Efficacy and Safety of Evolocumab in Reducing Lipids and Cardiovascular Events (OSLER)
Marc S. Sabatine, Robert P. Giugliano, Stephen D. Wiviott, Frederick J. Raal, Dirk J. Blom, Jennifer Robinson · Open-label randomized trial
BlueRipple Assessment
The OSLER (Open-label Study of Long-term Evaluation Against LDL Cholesterol) trials enrolled 4,465 patients who had completed prior evolocumab phase 2 and 3 studies and randomized them to evolocumab plus standard care versus standard care alone, following them for 1 year to assess long-term safety and cardiovascular event rates.
Evolocumab reduced LDL-C by 61% from baseline and maintained LDL-C of approximately 48 mg/dL over the follow-up period. Adverse events were similar between groups. In an exploratory, non-prespecified event analysis, the evolocumab group had a significantly lower rate of major adverse cardiovascular events (0.95% vs. 2.18% annualized, HR 0.47, p=0.003).

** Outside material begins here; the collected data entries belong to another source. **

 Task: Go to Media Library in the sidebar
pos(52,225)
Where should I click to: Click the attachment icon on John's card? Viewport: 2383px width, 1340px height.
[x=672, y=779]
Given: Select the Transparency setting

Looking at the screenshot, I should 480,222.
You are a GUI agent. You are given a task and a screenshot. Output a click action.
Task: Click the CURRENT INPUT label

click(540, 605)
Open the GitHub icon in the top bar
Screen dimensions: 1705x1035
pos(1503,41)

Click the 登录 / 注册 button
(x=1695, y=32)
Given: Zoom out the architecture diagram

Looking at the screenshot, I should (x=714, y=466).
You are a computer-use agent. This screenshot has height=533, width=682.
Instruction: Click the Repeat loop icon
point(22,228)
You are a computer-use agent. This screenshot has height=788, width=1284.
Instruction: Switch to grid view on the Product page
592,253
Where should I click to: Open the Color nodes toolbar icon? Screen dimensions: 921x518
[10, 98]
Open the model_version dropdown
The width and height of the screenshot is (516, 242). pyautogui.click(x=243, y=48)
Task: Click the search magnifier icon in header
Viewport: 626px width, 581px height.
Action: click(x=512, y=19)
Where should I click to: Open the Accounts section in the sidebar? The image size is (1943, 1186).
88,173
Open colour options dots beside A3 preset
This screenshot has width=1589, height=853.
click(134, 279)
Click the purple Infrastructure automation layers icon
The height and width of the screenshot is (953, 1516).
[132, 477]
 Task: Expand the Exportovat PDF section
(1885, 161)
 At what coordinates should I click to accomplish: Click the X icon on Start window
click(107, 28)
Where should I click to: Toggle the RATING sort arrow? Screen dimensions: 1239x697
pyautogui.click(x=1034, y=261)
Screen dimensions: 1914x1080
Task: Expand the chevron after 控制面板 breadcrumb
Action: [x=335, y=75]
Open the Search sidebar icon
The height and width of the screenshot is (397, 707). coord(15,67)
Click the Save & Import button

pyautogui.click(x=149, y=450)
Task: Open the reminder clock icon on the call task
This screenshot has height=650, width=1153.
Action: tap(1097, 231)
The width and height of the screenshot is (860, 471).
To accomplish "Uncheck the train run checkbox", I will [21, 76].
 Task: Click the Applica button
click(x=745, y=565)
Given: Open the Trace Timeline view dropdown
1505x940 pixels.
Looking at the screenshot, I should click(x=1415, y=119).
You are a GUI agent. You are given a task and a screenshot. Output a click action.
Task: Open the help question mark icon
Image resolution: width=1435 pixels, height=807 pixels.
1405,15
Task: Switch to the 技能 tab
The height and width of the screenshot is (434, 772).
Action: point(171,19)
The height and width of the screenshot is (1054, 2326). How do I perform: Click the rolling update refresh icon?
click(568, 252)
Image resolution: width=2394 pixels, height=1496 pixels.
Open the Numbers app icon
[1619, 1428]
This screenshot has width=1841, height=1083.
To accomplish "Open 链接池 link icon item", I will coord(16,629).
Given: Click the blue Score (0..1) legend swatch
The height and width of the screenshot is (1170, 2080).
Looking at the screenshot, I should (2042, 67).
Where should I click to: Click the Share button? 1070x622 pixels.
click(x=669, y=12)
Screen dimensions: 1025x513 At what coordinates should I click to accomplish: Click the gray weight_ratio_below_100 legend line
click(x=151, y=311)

OSLER was not powered or designed as a cardiovascular outcomes trial — it was an open-label long-term safety extension. The cardiovascular signal was exploratory, with a small event count and open-label design introducing possible bias. However, as precursor data to the definitive FOURIER trial, the OSLER cardiovascular trend was hypothesis-generating and consistent with the subsequently confirmed FOURIER result.
OSLER established that long-term evolocumab (12 months) is safe, produces sustained LDL-C reduction, and generated the early cardiovascular efficacy signal that motivated the FOURIER trial design and enrollment.
We rate the evidence moderate. An open-label long-term safety trial with an exploratory cardiovascular endpoint — important precursor data to FOURIER but not itself definitive evidence for event reduction.
The original source
Sabatine MS, Giugliano RP, Wiviott SD, et al. Efficacy and safety of evolocumab in reducing lipids and cardiovascular events. N Engl J Med. 2015 Apr 16;372(16):1500–9.